WORK INSTRUCTION: Where does the word "computer" occur in the material? Copy each line that has it.
- Opening Delimiter -
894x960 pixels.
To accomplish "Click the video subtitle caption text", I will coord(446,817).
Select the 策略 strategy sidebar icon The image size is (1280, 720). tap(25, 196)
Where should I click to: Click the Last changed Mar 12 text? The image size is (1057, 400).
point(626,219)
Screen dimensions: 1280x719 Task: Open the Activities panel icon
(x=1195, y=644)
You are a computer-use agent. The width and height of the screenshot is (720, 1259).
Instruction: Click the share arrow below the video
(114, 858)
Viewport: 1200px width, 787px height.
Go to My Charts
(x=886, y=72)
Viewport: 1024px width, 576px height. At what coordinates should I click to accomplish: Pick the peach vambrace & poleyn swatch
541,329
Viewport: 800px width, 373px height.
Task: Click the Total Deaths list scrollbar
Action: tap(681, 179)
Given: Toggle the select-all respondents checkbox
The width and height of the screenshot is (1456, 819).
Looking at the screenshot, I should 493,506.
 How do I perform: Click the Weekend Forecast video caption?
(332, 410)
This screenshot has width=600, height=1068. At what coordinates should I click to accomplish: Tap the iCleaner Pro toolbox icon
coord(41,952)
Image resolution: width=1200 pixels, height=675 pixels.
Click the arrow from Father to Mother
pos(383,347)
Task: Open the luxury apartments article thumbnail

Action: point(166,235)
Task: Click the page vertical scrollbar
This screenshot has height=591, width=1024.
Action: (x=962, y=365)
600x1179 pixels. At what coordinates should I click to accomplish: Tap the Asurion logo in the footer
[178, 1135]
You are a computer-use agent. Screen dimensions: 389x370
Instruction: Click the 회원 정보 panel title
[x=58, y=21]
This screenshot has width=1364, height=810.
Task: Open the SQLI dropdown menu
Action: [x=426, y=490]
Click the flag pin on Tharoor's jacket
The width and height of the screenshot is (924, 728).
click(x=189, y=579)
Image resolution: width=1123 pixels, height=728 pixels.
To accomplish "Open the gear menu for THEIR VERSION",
- Closing Delimiter -
WRITTEN SOLUTION:
You are a computer-use agent. The width and height of the screenshot is (720, 1259).
You are a computer-use agent. Screen dimensions: 389x370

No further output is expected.